Pictures in the data should be dropped; transcribe exactly the lines from the one that has "The width and" through the one that has "the Prudential sponsor".

*** RECORDS SUPPLIED Section Begins ***

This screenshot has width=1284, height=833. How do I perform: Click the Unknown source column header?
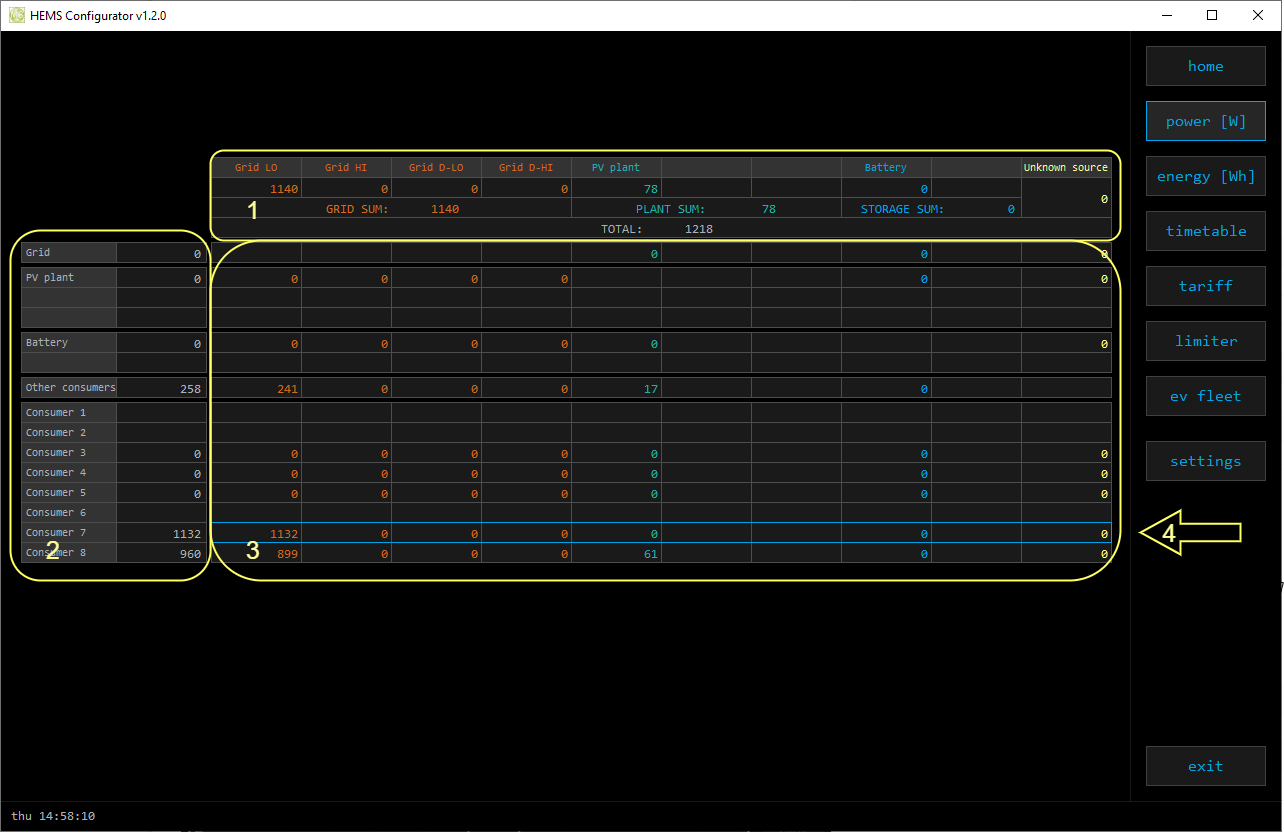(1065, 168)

*** RECORDS SUPPLIED Section Ends ***
*** RECORDS SUPPLIED Section Begins ***

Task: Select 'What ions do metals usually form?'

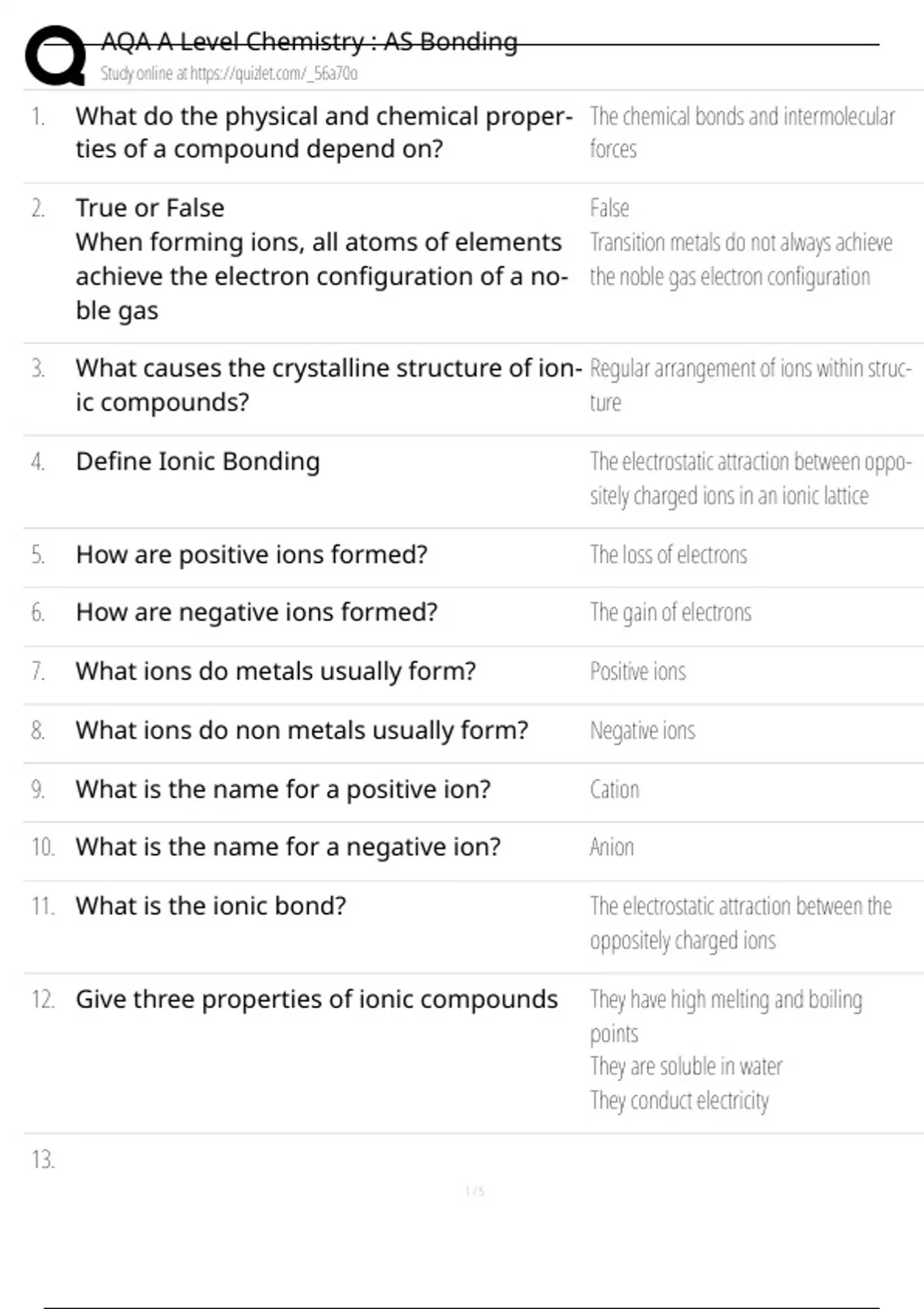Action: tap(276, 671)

*** RECORDS SUPPLIED Section Ends ***
*** RECORDS SUPPLIED Section Begins ***

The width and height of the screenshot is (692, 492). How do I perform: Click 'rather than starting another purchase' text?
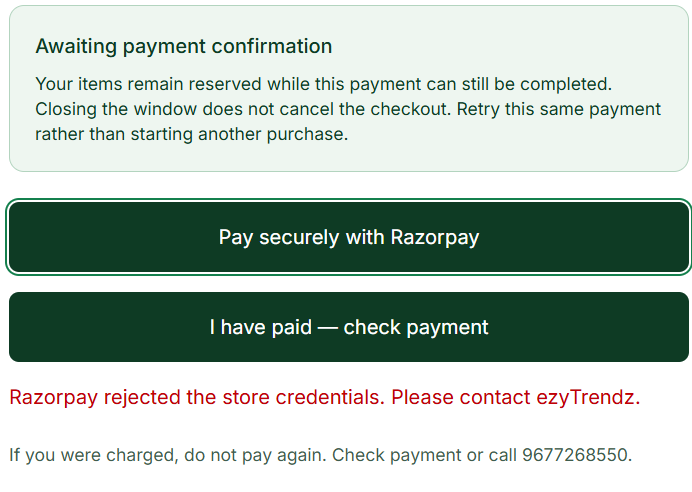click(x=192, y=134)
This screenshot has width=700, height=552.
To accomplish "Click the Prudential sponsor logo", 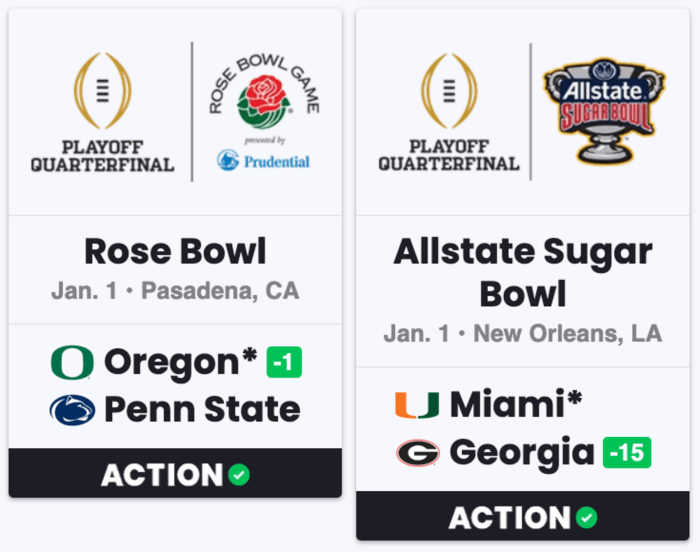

*** RECORDS SUPPLIED Section Ends ***

### EXERCISE SOLUTION
The width and height of the screenshot is (692, 492). How do I perform: Click 'rather than starting another purchase' text?
click(x=192, y=134)
This screenshot has width=700, height=552.
To accomplish "Click the Prudential sponsor logo", 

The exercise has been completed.